▸ AIM OF THE EXERCISE:
Only the lines below from the one containing "Start new check-in using plus symbol" through the last line should be set down, exactly as written and with no pictures.

[[ SOURCE DATA, beginning ]]

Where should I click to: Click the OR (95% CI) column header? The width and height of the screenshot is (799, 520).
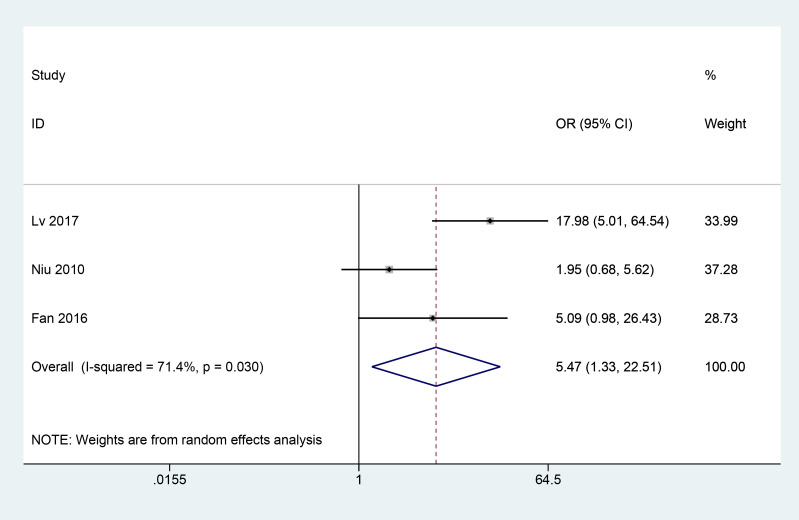[594, 124]
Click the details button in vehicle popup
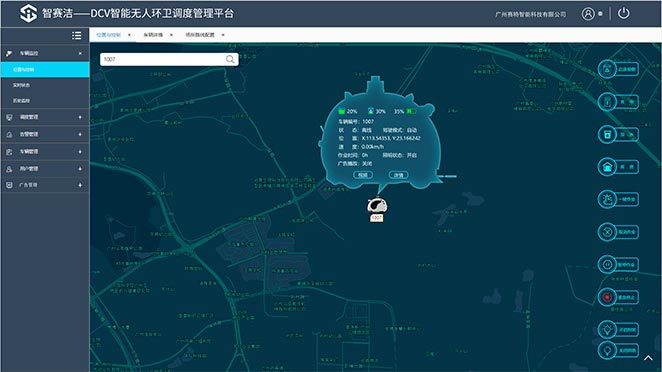662x372 pixels. (398, 175)
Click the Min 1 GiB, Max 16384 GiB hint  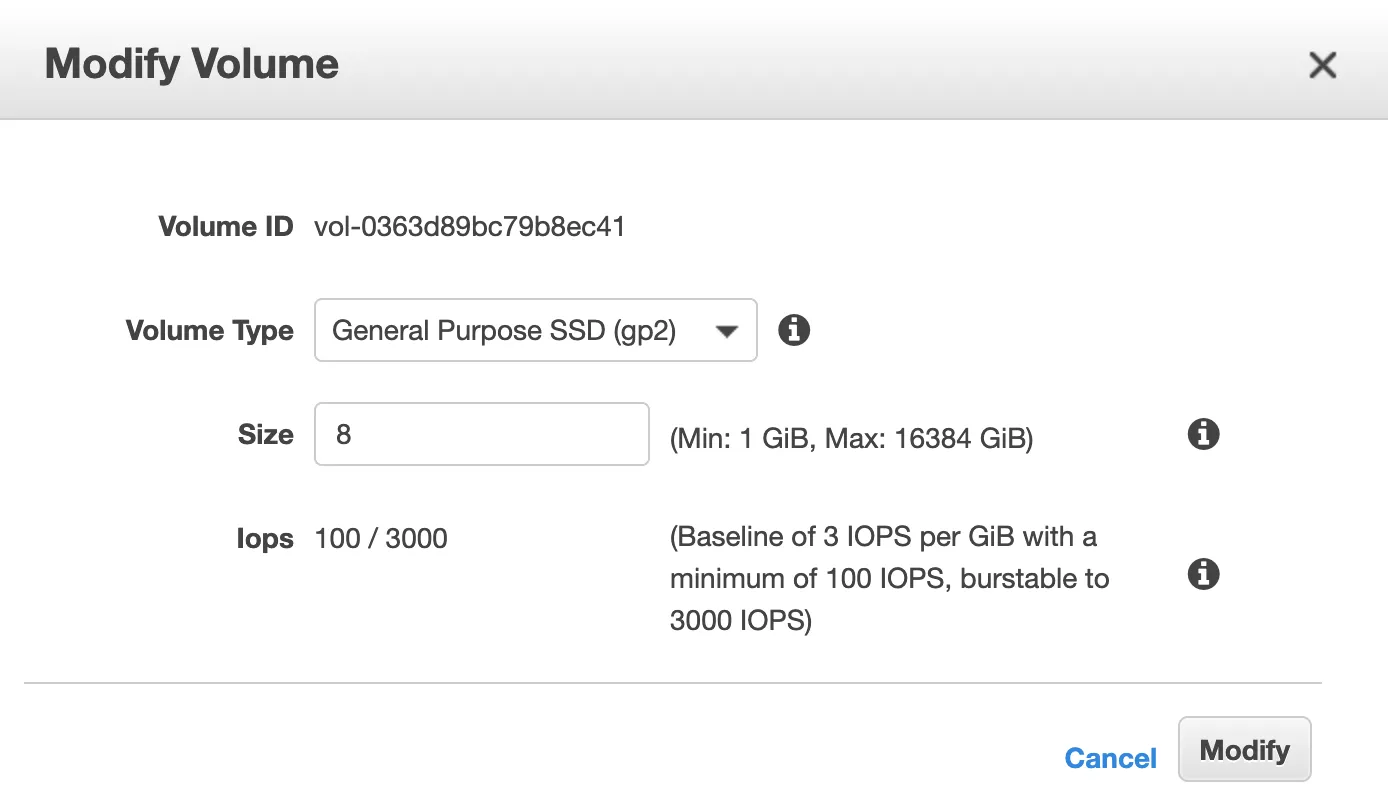(851, 438)
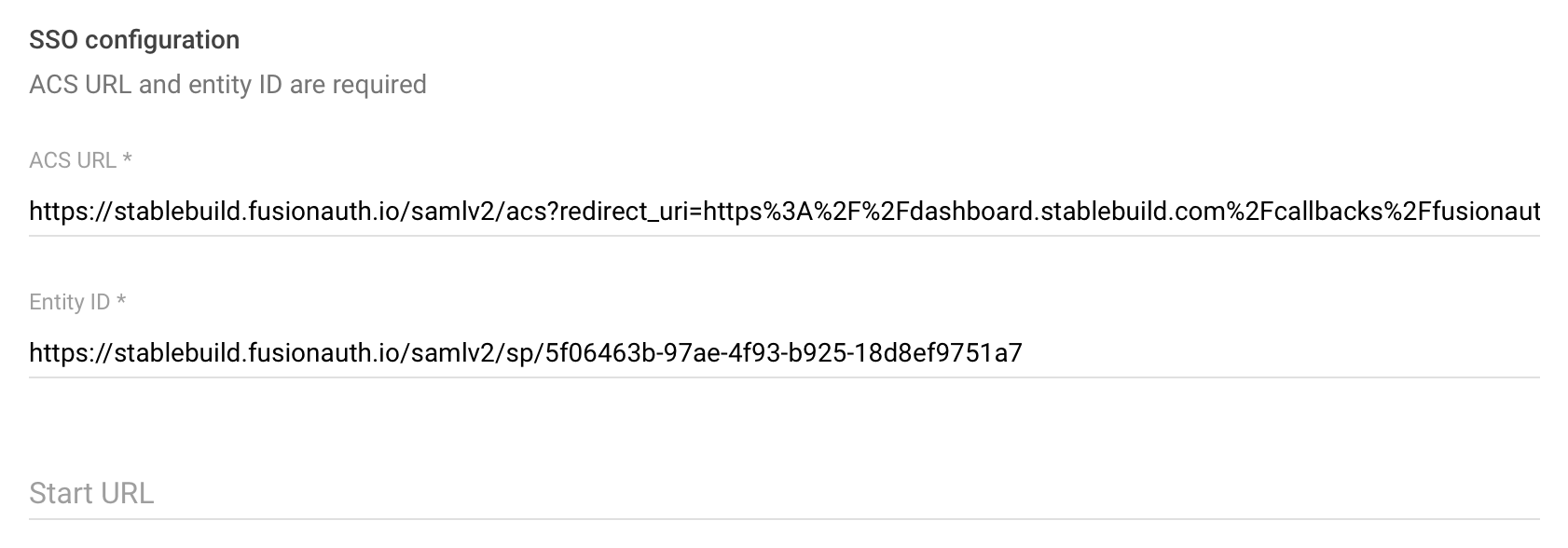Click the required asterisk next to Entity ID

pyautogui.click(x=121, y=301)
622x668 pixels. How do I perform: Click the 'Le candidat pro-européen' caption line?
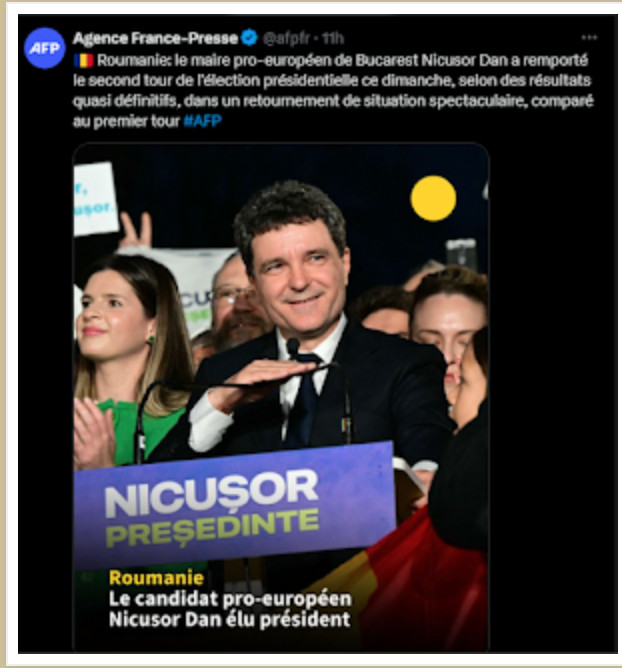click(230, 599)
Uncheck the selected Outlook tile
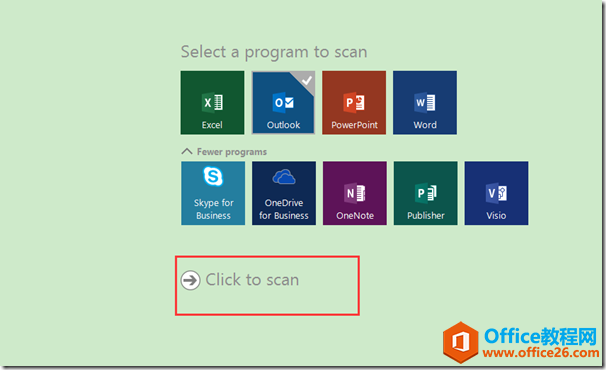Screen dimensions: 606x370 tap(283, 102)
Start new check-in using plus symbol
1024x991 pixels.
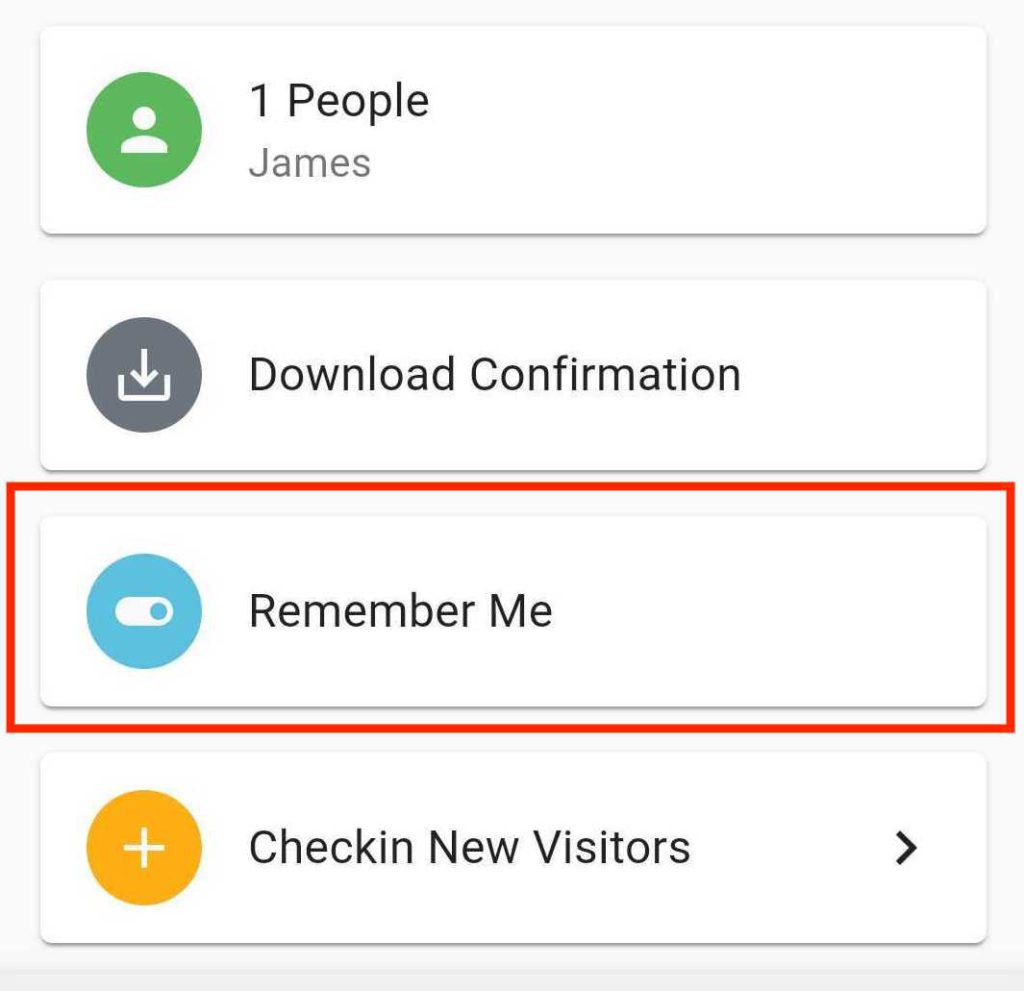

[[ SOURCE DATA, end ]]

▸ ANSWER FOR THE TASK:
Start new check-in using plus symbol
1024x991 pixels.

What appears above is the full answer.